[Document excerpt Boundary: Start]

New Haven Stands With Ukraine

Crowd rallies on the Green Sunday in support of Ukraine's resistance to the Russian invasion.

Three hundred Ukrainian-Americans and their allies rallied on the New Haven Green Sunday, linking the values of freedom and liberty that have often been celebrated in that historic space, to the life and death battle now raging in the second week of Russia’s invasion of Ukraine.

Organized by Upper Westville Alder Darryl Brackeen and members of the St. Mary’s Ukrainian Eastern Orthodox Church in the northeastern corner of his ward, the gathering featured dozens of yellow and blue Ukrainian flags fluttering against the New Haven skyline.

The gathering by the flag pole drew anxious, passionate Ukrainians and their civic and religious leaders from New Britain and Hartford to Orange and Bridgeport. The event included delivery of local proclamations and speeches by headliner U.S. Sen. Richard Blumenthal, the local community’s most prominent political ally, and other local leaders..

Many of the speeches were rousing and some electrifying in their simplicity of metaphor. For example, since 1991, declared Liubomyr (Louis) Mykytyn, a young organizer from Hartford, Ukraine has been a bullet-proof vest for the rest of Europe.”

Blumenthal: "Putin is a butcher."

Among waves of call-and-response cries of Glory to Ukraine! Glory to its Heroes,” Blumenthal made the first connection between the rallying place of historic American freedoms and Ukraine.

On this Green American freedoms were established hundreds of years ago,” he declared. Colonial patriots took a stand for freedom and democracy, as we take one for Ukraine today.”

Putin is a butcher,” Blumenthal continued, referring to the Russian president who launched the invasion of Ukraine. He will slaughter people as he did in Chechnya and Georgia. He is a war criminal. There should be a prosecution …

No one can tell you how this will end but the people of the United States, all of us, are behind you. We are all Ukrainians at this moment in our history.”

Mayor Justin Elicker, at center, with Alders Anna Festa and Rosa Santana to his left.

There were graphic, angry anti-Putin signs (pictured over a toilet, Flush Him Out”), and spontaneous passionate chants of No Fly Zone, No Fly Zone” and No Russian oil” that punctuated people’s urgent individual conversations with each other and the speeches.

Echoing Blumenthal, St. Mary’s Church member Iryna Kokovskyy said, We are here exercising our democratic rights while our brothers and sisters are hiding from bullets.”

Alder Brackeen with Father Oleksandr Yatskiv of St. Mary's on Fowler Street.

Brackeen said the aim was to send a message statewide not only of solidarity but also of joy, in the values represented by the gathering. 

There are so many Jews with ancestors from Ukraine,” noted Rabbi Eric Woodward of Beth El-Keser Israel in Westville. We’re here to stand for that history and also against Russian imperialism.”

[Document excerpt Boundary: End]
[Dataset content Boundary: Start]

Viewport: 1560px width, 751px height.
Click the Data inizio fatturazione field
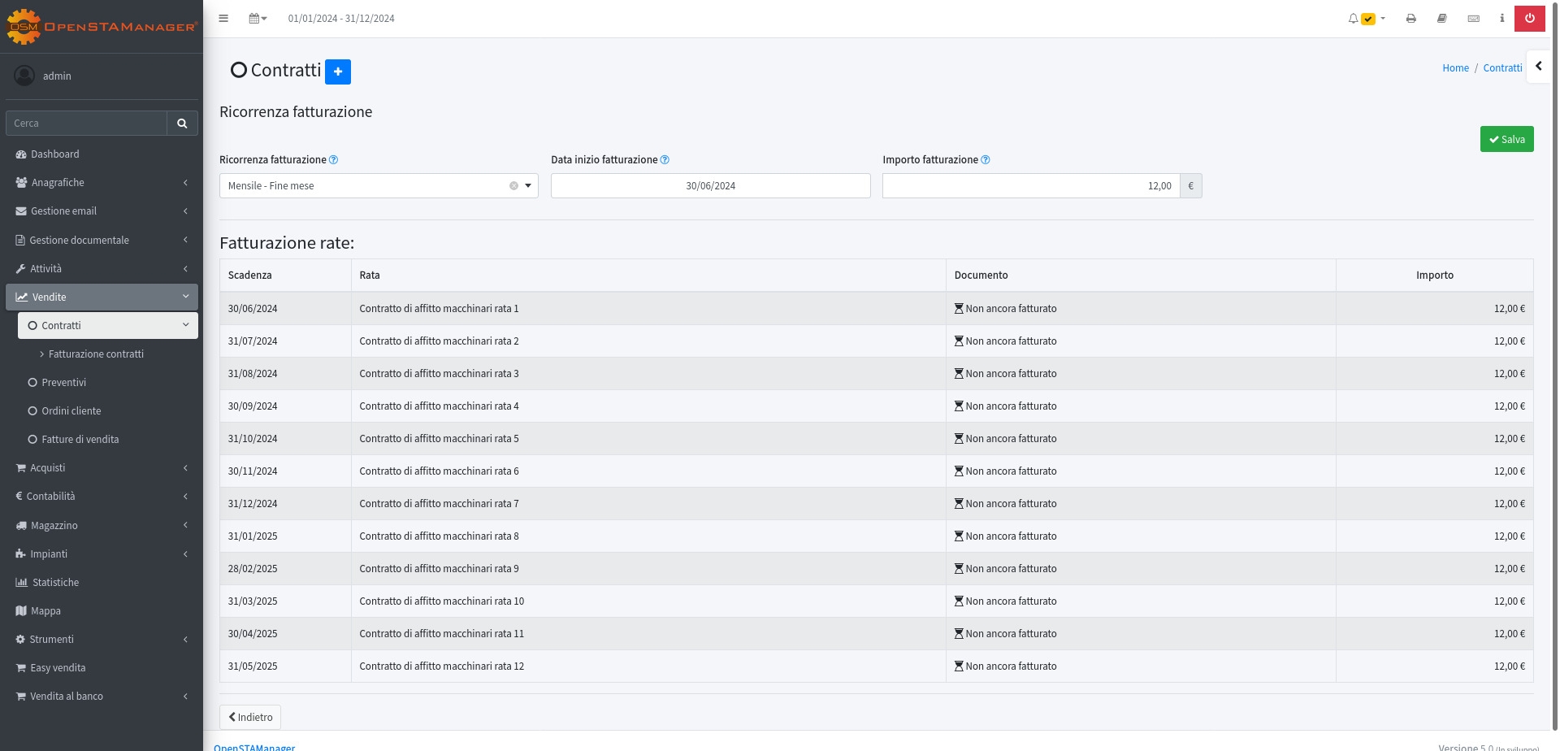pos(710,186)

[Dataset content Boundary: End]
[Dataset content Boundary: Start]

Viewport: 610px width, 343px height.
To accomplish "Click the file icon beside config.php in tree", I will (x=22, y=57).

[Dataset content Boundary: End]

◆ Exercise requirements:
[1] Answer each question about the article on the New Haven rally for Ukraine.
(a) How many people rallied on the New Haven Green?
(b) Who organized the gathering?
(c) Which congregation does Rabbi Eric Woodward belong to?
[2] The article on the New Haven rally for Ukraine names the places the gathering drew people from. List all of them.
[3] Carry on the article about the New Haven rally for Ukraine from the point where it ends.

◆ Task results:
[1]
(a) Three hundred Ukrainian-Americans and their allies.
(b) Upper Westville Alder Darryl Brackeen and members of the St. Mary's Ukrainian Eastern Orthodox Church.
(c) Beth El-Keser Israel in Westville.

[2] New Britain, Hartford, Orange, Bridgeport

[3]
One of the quietly moving stem-winders was offered not by a senator or a mayor or an alder, but a young Ukrainian named Liubomyr (Louis) Mykytyn.

We need to close the sky above Ukraine. And don’t be afraid Putin will start bombing Europe and America. Putin’s daughter lives in Europe. And Lasarov [the Russian foreign minister] has kids in America. [They] will not kill their children,” Mykytyn stated.

Ukrainian national anthem sung Sunday on the Green.

Jaraoslw Palylyk, president of the Ukrainian Congress Committee of America, pushed that theme: Is there a fixed body count of Ukrainians before NATO changes its mind? For those who say this would start World War III, we are already there!”

Oleksandr Ruslanovych, the priest at Holy Trinity Orthodox Church in Bridgeport, put it most plainly. My city Sumy has 300,000 people and is surrounded. No heat, no water, no medicine. Street fighting every day. The Russians come in and then go out. Below zero. … I am angry. [The West is] doing a lot, but it’s not enough.

It is going on now because eight years ago we did nothing when they took Donbas and Crimea. Most of all now we need war planes and bullets. In the future we will ask you to help with our wounded soldiers. Now we need weapons.”

Local Ukrainian-American organizer Myron Melnyk addresses the rally.

Speakers recommended vetted nonprofit organizations for people interested in donating money. The organizations include the Ukrainian Congress Committee of America (ucca.org); Revived Soldiers Ukraine (rsukraine.org); and the United Ukrainian American Relief Committee (uuarc.org)

Collections of food, clothing, medical supplies as well as financial donations are also being gathered at St. Michael Church, 569 George St., on Monday, from 4 to 7 p.m.

A separate rally held before the Green rally, on the steps of the federal courthouse on Church Street.

Alder Brackeen, who represents one of the city's two Ukrainian churches.